Problem description: Count lines with "sidebar" below; give only the number.
>>>
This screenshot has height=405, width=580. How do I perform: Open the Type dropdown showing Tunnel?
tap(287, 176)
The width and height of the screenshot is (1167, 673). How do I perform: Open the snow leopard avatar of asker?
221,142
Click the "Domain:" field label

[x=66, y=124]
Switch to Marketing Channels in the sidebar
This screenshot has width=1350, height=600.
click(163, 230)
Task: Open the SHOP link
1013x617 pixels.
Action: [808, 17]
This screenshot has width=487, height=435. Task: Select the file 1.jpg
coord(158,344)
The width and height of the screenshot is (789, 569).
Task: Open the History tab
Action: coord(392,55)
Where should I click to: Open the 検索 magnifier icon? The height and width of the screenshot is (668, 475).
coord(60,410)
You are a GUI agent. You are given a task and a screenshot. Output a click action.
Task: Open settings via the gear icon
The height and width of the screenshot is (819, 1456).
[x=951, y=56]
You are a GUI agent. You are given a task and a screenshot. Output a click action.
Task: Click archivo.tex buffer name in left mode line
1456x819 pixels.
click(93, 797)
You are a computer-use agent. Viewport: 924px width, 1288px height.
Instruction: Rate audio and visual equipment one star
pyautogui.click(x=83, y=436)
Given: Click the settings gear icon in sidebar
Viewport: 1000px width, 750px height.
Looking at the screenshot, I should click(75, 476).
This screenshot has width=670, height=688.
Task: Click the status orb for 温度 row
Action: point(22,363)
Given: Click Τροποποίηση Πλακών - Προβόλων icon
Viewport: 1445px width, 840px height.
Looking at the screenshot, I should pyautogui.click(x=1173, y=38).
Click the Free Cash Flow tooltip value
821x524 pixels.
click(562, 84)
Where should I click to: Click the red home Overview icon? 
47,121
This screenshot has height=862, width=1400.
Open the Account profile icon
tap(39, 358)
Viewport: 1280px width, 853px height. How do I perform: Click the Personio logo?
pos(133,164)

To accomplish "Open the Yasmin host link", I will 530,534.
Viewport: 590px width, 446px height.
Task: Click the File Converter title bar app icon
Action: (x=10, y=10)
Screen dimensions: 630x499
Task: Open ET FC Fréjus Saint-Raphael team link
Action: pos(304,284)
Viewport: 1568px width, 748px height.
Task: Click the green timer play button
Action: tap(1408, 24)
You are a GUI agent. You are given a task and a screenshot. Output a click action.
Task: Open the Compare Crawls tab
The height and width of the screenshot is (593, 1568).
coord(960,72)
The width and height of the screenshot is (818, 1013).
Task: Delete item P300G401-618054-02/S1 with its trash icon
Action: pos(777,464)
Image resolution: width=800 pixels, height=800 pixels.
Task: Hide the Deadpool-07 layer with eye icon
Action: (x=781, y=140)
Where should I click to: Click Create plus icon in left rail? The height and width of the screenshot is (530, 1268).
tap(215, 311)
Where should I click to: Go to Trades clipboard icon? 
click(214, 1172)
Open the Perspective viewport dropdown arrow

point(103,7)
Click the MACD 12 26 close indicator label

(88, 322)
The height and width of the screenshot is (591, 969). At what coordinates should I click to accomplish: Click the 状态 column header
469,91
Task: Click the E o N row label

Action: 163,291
<<<
Response for this exercise: 2